Whats wrong with the Turing test

home | about | contact | privacy statement

Posted by Sam on Nov 14, 2007 at 08:30 AM UTC - 5 hrs

The Turing Test was designed to test the ability of a computer program to demonstrate intelligence. (Here is Alan Turing's proposal of it.) It is often described as so: if a computer can fool a person into believing it too is a person, the computer has passed the test and demonstrated intelligence. That view is a simplified version.

Quoth Wikipedia about the rules:

A human judge engages in a natural language conversation with one human and one machine, each of which try to appear human; if the judge cannot reliably tell which is which, then the machine is said to pass the test.

Specifically, the test should be run multiple times and if the judge cannot decipher which respondent is the human about 50% of the time, you might say he cannot tell the difference, and therefore, the machine has demonstrated intelligence and the ability to hold a conversation with a human.

I bring this up because recently Giles Bowkett said that poker bots pass the test, and pointed to another post where he said the Turing test was beaten in the 1970s by a paranoid repeater named PARRY.
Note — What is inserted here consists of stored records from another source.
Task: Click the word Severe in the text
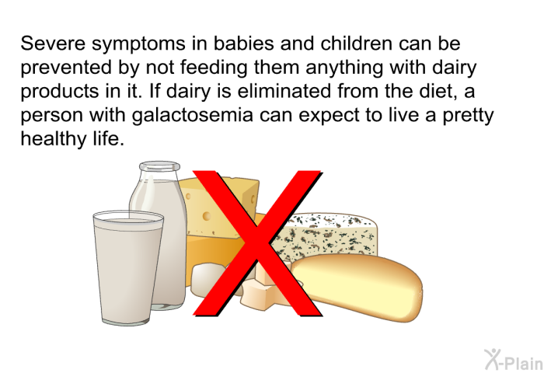(53, 44)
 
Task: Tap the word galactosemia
(193, 115)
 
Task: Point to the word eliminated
(284, 91)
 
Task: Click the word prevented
(66, 68)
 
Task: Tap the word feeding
(214, 68)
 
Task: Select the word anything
(344, 68)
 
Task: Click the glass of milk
(127, 268)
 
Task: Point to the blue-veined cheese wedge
(330, 236)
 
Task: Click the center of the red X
(257, 243)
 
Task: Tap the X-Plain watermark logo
(514, 360)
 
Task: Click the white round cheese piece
(208, 280)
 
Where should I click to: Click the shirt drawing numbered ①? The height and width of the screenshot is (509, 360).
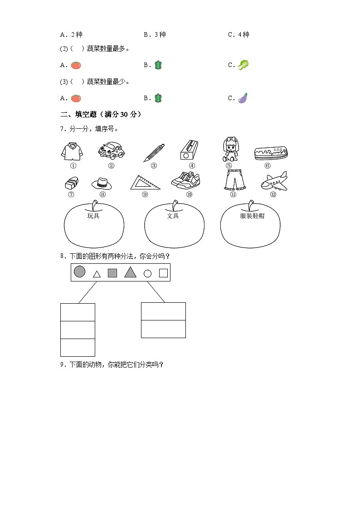pos(72,150)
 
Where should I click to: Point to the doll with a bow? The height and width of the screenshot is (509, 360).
pos(229,150)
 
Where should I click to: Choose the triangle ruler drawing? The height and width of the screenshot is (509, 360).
pos(145,182)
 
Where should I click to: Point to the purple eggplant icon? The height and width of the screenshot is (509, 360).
pos(243,98)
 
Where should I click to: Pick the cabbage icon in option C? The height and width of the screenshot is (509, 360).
pos(244,65)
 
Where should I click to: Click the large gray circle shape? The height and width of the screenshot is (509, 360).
pos(80,271)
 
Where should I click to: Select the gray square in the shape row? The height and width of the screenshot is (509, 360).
pos(112,273)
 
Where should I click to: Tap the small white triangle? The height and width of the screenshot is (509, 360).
pos(97,274)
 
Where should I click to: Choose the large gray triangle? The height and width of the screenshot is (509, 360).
pos(130,272)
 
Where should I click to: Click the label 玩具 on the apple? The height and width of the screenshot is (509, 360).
pos(93,216)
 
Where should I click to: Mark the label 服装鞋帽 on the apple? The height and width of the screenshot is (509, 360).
pos(252,216)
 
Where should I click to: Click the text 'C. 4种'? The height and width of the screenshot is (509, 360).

I suppose the idea of poker bots passing the test comes about because (presumably) the human players at the table don't realize they are playing against a computer. But if that is the case, even a losing bot would qualify - human players may think the bot player is just an idiot.

More interesting is his idea that the Turing test was beaten in the 1970s.

In defense of that thought, Giles mentions that the requirement having the questioner "actively [try] to determine the nature of the entity they are chatting with" is splitting hairs. Even if you agree with that, the poker bot certainly does not qualify - there is no chat, and there is certainly no natural language.

If that still constitutes hair splitting, I'm sure we can eventually split enough hairs to reduce the test so that most any program can pass. Give the sum(x,y) x,y ε {0..9} program to a primary school math teacher, and the fact that it can add correctly may lead the teacher to believe it is a smart kid. Then add in the random wrong answer to make it more believable.

In any case, if you accept the hair-splitting argument about the program that actually did chat in natural language, then certainly PARRY passed the test. On the other hand, while you may consider that the test was passed in fact, it was not done so in spirit.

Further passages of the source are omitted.